Tarefas |
a. Responda, com base no texto sobre as pautas do MPA:
(i) Qual é o nome do programa proposto para baixar o preço da luz e da energia?
(ii) Para quem devem ser voltados principalmente o acesso à terra e o crédito fundiário?
(iii) Qual é, segundo o texto, a principal lição da história?
b. Transcreva um trecho do texto sobre as pautas do MPA, começando nas palavras "O MPA fez parte" e parando depois de "e cooperativismo popular.".
c. Por favor, dê prosseguimento ao texto sobre as pautas do MPA a partir do ponto em que ele termina.

Trecho fornecido |
>>

O MPA fez parte desta vitória e agora precisamos fazer estas conquistas chegar até nosso povo e nossas famílias.

Estes são também alguns pontos de pauta que o MPA – BRASIL expôs ao novo governo e precisamos conquistar e colocar em prática. A principal lição da história é que a luta e a organização precisam continuar, mesmo com um governo mais próximo das necessidades do povo.

– Programa de Produção de alimentos e abastecimento popular, através de financiamento subsidiado e desburocratizado, fomento, capacitação, Ater, sementes, investimentos, insumos, organização da produção e do acesso ao mercado.  fomento ao associativismo e cooperativismo popular.

– Participar do Plano de Combate a fome levando comida do campo para a cidade, comprado das famílias agricultoras, para entidades, comunidades, cozinhas comunitárias, sindicatos, associações do povo pobre da cidade.

– Implantação do Programa “Sol para Todos” para baixar o preço da luz e da energia, com usinas solares comunitárias nas comunidades camponesas, através de associações e cooperativas, com financiamento de longo prazo e subsídios para a produção de alimentos saudáveis.

– Programa de moradia rural, subsidiado, ágil, desburocratizado para quem precisa de moradia.

– Criar meios de manter a juventude no campo e até meios para a volta de jovens ao campo. Projetos especiais, apoio financeiro (bolsa permanência), internet, lazer, esperte, valorização. Educação, escolas técnicas, escolas de alternância. Promover uma Nova Geração Camponesa.

– Acesso à terra, retomada da Reforma Agrária e crédito fundiário, principalmente para jovens. regularização fundiária, de modo especial, reduzir custos de solução das heranças.

– Programa vigoroso de infraestrutura rural de estradas, abastecimento de água, disponibilidade de água para irrigação, internet de qualidade, esporte, lazer e vida comunitária.

– Direito de vender o alimento natural, caseiro, colonial, artesanal ou de pequenas agroindústrias, mudando a vigilância sanitária, reconhecendo o “baixo risco sanitário”, com manual de boas práticas simplificado e auto-declaração.

– Promoção da saúde através das plantas medicinais, homeopatia, agentes de saúde qualificados e Mais Médicos.

<<

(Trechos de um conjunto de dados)

>>

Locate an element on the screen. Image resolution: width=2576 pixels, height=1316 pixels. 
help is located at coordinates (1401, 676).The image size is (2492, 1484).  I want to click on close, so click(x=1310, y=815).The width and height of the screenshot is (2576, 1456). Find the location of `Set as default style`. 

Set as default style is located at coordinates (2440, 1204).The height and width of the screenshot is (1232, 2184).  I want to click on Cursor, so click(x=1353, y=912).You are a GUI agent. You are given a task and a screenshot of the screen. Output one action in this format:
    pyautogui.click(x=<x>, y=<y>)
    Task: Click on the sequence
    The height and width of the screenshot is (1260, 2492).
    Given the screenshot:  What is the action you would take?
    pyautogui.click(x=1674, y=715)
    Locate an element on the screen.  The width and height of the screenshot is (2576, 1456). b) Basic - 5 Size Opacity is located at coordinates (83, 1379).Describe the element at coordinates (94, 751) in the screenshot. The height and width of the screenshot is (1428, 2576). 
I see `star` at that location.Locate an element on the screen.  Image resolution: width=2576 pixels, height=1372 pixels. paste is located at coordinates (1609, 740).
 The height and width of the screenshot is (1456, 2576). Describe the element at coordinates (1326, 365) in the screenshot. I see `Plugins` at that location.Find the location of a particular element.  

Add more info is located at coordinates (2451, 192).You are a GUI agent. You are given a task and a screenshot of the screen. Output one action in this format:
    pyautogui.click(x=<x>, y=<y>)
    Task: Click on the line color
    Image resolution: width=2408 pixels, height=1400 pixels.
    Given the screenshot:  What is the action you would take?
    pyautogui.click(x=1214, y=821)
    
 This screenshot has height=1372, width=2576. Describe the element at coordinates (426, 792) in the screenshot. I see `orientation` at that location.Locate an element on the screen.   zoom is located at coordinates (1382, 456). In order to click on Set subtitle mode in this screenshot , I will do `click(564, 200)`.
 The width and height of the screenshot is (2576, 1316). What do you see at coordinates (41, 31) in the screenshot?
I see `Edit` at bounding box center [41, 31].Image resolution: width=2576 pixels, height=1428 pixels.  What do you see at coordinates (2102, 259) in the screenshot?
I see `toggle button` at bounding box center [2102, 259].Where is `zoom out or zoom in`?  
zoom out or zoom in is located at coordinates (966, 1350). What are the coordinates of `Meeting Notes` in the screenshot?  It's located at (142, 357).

<<

Respostas em ordem |
a.
(i) Programa "Sol para Todos".
(ii) Para os jovens.
(iii) A luta e a organização precisam continuar, mesmo com um governo mais próximo das necessidades do povo.

b.
O MPA fez parte desta vitória e agora precisamos fazer estas conquistas chegar até nosso povo e nossas famílias.

Estes são também alguns pontos de pauta que o MPA – BRASIL expôs ao novo governo e precisamos conquistar e colocar em prática. A principal lição da história é que a luta e a organização precisam continuar, mesmo com um governo mais próximo das necessidades do povo.

– Programa de Produção de alimentos e abastecimento popular, através de financiamento subsidiado e desburocratizado, fomento, capacitação, Ater, sementes, investimentos, insumos, organização da produção e do acesso ao mercado.  fomento ao associativismo e cooperativismo popular.

c.
– Assistência Técnica próxima das famílias, estimulando a produção de comida saudável e a renda.

– Consequência de muitas crises na agricultura ao longo dos últimos anos ainda existem dívidas que precisam ser resolvidas com medidas do Governo Federal.

– Nenhuma família sem água no Campo. Um programa estruturante que ajude a resolver o problema do abastecimento de água, para consumo das famílias, para os animais, para irrigação da produção de alimentos.

– Pagamento por serviços sócio ambientais. Pagar para quem protege e melhora o meio ambiente, nascentes, beiras de rios e riachos, matas nativas, banhados, plantas medicinais, solo. E punição para quem destrói. Já tem lei para isto, precisa ser aperfeiçoada e começar a aplicar.

– Medidas para atender aos atingidos pela seca no RS.

 

VII – Derrotar a direita em todos os cantões do Brasil

Dia 08 de janeiro, com a destruição dos Três Poderes, em Brasília, ficou claro que a sanha golpista da estrema direita está longe de acabar. Há no Brasil, uma direita ousada, com base popular e capacidade de mobilização, autoritária e golpista, usando mentiras (fake News) alimentando ódio contra tudo que pareça comunista, contra direitos das pessoas, contra negros, indígenas, LGBTQIA+, pobres, quem pensa diferente deles. Precisa ser enfrentada e combatida, com esclarecimento, debate, políticas públicas que mudem a realidade do povo, aplicação da lei contra crimes cometidos por eles.

Só com organizações populares fortes é possível enfrentar uma direita com estas características. Esta é uma tarefa política do MPA e de todas as organizações populares. Necessária também a unidade dos Movimentos Populares e Sindicais e dos Partidos de Esquerda. 

Será fundamental nesta luta o engajamento da juventude e um dos nossos principais desafios é realizar a transição de geração nos movimentos sociais e na esquerda, com os jovens tomando a frente e cumprindo seu papel.

Continuar em luta é nosso desafio permanente. Formação e trabalho de base, nossas tarefas diárias.

Construir Poder Popular nos territórios, nossa tarefa estratégica.